AEG wants a quick stadium deal from City Hall, although the company has not yet explained what financial information it will provide to the city.

While stressing that the proposed National Football League stadium would be funded entirely with private money, AEG wants to lease a prime piece of public land near Staples. It also hopes to open up space for its 64,000-seat stadium by tearing down and relocating a wing of the Los Angeles Convention Center. And AEG wants the city to borrow roughly $350 million to pay for that reconstruction.

Ground rent and new sales, ticket and property tax revenue from the completed project would help repay the loan, although AEG point man Timothy J. Leiweke acknowledges it would probably fall $6 million to $8 million a year short of the amount needed to repay the bond.
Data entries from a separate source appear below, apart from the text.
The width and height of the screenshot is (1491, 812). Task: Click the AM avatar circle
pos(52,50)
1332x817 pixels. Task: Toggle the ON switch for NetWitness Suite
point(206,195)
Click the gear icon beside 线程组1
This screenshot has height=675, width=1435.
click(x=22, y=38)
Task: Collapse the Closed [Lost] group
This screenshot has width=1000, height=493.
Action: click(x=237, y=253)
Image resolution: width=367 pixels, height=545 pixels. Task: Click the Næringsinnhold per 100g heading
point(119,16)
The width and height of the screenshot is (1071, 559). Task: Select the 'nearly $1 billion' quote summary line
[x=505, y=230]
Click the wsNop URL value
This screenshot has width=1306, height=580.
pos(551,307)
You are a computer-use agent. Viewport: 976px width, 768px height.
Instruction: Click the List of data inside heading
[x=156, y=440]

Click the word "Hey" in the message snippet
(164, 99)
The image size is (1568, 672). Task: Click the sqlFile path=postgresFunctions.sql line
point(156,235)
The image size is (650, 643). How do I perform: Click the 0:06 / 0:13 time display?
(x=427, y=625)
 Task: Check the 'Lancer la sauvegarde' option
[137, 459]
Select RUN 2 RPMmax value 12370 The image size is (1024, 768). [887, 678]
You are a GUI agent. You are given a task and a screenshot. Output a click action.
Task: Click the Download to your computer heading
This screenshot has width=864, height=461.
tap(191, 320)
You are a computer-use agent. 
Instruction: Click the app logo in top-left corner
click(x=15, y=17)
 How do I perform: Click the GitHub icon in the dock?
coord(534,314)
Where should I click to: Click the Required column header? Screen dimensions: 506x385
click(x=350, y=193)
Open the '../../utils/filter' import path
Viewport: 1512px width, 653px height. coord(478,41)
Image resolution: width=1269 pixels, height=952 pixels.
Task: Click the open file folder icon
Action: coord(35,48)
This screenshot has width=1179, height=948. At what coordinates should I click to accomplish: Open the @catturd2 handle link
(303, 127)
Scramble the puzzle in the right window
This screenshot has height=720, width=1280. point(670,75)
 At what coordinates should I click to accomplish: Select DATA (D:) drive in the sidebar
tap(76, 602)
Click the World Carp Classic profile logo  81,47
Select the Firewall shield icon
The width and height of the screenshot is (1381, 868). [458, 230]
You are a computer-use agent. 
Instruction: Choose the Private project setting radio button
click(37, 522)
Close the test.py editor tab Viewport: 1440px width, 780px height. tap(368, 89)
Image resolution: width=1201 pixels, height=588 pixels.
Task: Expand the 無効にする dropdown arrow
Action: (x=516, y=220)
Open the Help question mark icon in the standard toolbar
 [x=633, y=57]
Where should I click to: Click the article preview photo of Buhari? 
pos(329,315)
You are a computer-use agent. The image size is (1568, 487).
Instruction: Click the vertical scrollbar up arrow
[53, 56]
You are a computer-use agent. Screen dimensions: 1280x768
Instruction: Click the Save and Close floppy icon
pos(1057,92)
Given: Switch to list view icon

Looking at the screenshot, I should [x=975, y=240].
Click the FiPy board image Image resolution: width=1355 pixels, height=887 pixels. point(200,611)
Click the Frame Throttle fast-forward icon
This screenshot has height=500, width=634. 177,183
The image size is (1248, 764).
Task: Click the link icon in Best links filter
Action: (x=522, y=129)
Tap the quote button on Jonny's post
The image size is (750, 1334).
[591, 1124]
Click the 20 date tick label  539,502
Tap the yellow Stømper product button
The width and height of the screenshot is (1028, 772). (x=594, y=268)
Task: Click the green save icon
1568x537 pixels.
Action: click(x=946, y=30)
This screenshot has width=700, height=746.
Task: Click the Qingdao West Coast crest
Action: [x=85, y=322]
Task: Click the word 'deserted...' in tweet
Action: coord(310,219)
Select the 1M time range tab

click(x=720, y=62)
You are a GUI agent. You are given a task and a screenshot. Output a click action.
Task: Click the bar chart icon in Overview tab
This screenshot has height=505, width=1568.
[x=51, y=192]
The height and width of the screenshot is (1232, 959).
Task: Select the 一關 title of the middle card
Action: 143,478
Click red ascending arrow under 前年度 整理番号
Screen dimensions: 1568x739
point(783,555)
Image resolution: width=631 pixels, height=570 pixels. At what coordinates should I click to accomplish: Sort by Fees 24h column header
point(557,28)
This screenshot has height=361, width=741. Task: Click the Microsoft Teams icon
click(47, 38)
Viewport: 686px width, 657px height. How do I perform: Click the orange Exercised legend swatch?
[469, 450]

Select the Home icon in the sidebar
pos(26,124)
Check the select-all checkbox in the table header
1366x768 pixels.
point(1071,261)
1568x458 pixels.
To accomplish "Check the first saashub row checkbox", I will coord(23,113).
But he promises the company will cover that gap so “not a penny” will come from city coffers.

What isn’t clear is how much AEG anticipates profiting off the stadium and the increased business that would flow to its adjacent 1,001 hotel rooms and entertainment holdings. The project would bring in money not just from sporting and concert events, but also from an increased number of large conventions that AEG believes would be drawn to the stadium.

AEG made its first formal presentation Thursday to Mayor Antonio Villaraigosa’s blue-ribbon panel charged with reviewing the proposal, and closed-door negotiations with the city’s top financial analysts are expected in the coming days.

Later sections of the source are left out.